** SUPPLIED ENTRIES follows **
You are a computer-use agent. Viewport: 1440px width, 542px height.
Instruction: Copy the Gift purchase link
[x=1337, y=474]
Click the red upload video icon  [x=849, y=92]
** End of SUPPLIED ENTRIES **
** SUPPLIED ENTRIES follows **
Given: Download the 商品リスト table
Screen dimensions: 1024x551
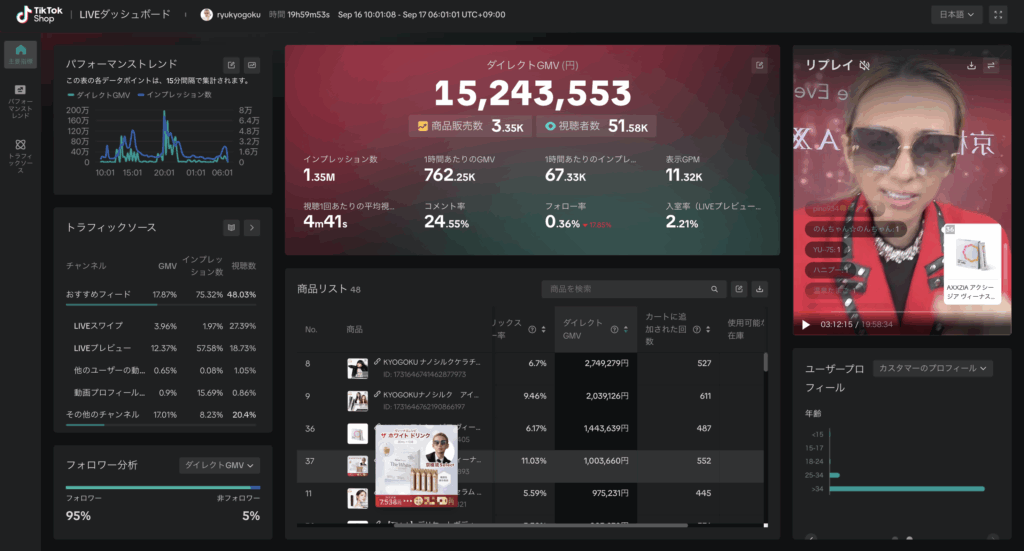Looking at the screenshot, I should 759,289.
** End of SUPPLIED ENTRIES **
** SUPPLIED ENTRIES follows **
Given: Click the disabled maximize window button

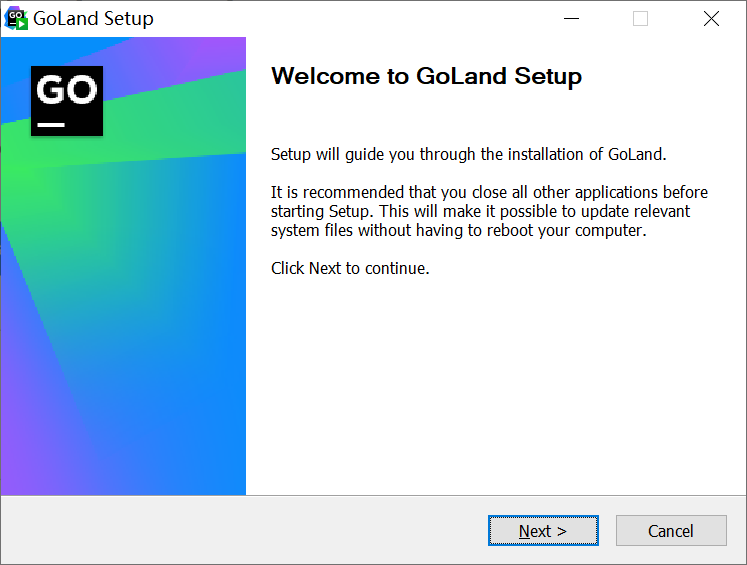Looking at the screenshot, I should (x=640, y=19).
** End of SUPPLIED ENTRIES **
# WHAT NEEDS TO BE DONE
After locating the line with "You are a computer-use" in the material above, return it and each line after it exactly, ending at the line with "Click the red".

# SOLUTION
You are a computer-use agent. Viewport: 1440px width, 542px height.
Instruction: Copy the Gift purchase link
[x=1337, y=474]
Click the red upload video icon  [x=849, y=92]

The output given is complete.